Find a suitable number $a$ such that $\mathbb Q(\sqrt 3, i)=\mathbb Q(a)$
I'm thinking about $a=\sqrt 3 + i$, but I don't know how to prove it. I need help
Thanks
Find a suitable number $a$ such that $\mathbb Q(\sqrt 3, i)=\mathbb Q(a)$
I'm thinking about $a=\sqrt 3 + i$, but I don't know how to prove it. I need help
Thanks
Yes, your idea seems correct. All you have to prove is, that $a\in\Bbb Q(\sqrt3,i)$ -which is obvious,- and that $\sqrt3,i\in\Bbb Q(a)$. For this,
Hint: $(\sqrt3-i)a=?$, and use $\frac12\in\Bbb Q$.

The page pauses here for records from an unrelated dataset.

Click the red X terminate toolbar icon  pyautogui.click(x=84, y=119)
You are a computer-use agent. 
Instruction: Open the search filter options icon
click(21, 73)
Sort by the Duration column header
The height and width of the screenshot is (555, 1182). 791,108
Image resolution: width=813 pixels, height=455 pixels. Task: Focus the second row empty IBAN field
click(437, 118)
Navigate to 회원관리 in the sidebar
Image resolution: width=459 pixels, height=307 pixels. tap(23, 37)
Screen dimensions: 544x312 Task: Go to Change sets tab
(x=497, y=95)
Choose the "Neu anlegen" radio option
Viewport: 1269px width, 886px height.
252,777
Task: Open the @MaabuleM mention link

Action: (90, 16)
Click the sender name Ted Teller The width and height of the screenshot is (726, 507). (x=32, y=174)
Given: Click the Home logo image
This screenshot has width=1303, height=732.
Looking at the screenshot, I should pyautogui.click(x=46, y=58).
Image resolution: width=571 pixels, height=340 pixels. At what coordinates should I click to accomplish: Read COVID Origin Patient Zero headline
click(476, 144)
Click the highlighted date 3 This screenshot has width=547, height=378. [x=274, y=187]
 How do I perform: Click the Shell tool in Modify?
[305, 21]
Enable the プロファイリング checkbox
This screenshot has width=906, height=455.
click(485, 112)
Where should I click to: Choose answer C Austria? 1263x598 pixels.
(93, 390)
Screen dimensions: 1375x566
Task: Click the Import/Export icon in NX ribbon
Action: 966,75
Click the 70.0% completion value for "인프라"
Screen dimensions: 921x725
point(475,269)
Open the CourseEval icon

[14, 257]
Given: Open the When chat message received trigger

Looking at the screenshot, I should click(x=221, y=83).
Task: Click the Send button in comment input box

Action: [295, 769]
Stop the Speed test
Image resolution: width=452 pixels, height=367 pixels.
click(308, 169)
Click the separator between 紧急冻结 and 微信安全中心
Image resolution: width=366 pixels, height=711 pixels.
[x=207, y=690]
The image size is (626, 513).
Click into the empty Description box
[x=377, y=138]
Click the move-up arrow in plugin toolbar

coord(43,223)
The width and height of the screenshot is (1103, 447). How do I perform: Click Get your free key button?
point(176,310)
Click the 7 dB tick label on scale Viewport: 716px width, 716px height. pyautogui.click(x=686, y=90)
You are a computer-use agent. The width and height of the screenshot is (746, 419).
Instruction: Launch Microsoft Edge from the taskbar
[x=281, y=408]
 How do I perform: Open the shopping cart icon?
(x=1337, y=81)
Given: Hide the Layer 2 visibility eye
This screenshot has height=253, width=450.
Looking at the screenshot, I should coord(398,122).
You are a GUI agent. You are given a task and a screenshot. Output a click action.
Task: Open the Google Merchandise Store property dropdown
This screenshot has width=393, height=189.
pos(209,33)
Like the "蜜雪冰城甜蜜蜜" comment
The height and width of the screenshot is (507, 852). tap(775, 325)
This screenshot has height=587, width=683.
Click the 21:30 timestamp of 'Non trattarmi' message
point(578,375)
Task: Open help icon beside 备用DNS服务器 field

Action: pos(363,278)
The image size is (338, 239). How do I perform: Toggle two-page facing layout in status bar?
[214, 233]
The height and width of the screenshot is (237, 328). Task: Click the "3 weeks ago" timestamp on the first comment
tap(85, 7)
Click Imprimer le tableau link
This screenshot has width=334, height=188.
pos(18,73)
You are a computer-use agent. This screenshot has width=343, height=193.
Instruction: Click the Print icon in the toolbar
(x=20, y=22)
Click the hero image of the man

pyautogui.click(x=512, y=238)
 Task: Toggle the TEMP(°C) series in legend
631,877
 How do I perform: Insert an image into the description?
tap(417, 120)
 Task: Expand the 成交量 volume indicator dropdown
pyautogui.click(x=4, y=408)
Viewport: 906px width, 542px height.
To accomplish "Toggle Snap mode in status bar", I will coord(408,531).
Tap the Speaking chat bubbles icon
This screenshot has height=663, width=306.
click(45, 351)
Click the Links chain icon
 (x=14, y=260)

This is probably a bit advanced but I would like to propose a solution that doesn't really require calculations:
Note that a basis for $K=\mathbb{Q}(\sqrt{3},i)$ over $F=\mathbb{Q}$is $\{\alpha_{i}\beta_{j}\}_{1\leq i,j,\leq2}$ where $\alpha_{1}=1,\alpha_{2}=\sqrt{3},\beta_{1}=1,\beta_{2}=i$.
We have $4$ maps defined by $\varphi:K\to K$ by $1\to1$ and $\sqrt{3}\to\pm\sqrt{3},i\to\pm i$.
Verify that all $4$ $\varphi$ are automorphisms of $K$ that fix $F$. Since this is the splittinf field of $(x^2-3)(x^2+1)$ over a perfect field we have it that $K/F$ is Galois since the degre of the extension is $4$ we have it that $Gal(K/F)=\{\varphi_{i}\}_{i=1}^{i=4}$ where the $\varphi_{i}'s$ are the ones I defined above.
Note that the only automorphism of $K$ that fix $\sqrt{3}+i$ is $Id_{K}$ hence it is a primitive element of the extension, since otherwise $\mathbb{Q}(\sqrt{3}+i)$ is a proper subfield of $K/F$ hence correspond to a proper subgroup of $K/F$, in contradiction.
You are correct. $K=Q(\sqrt{3},i)$ has degree 4 and $Q(a)\subset K$. The minimal polynomial for $a$ has degree 4, it is $x^4-4x^2+16$; so $Q(a)=K$.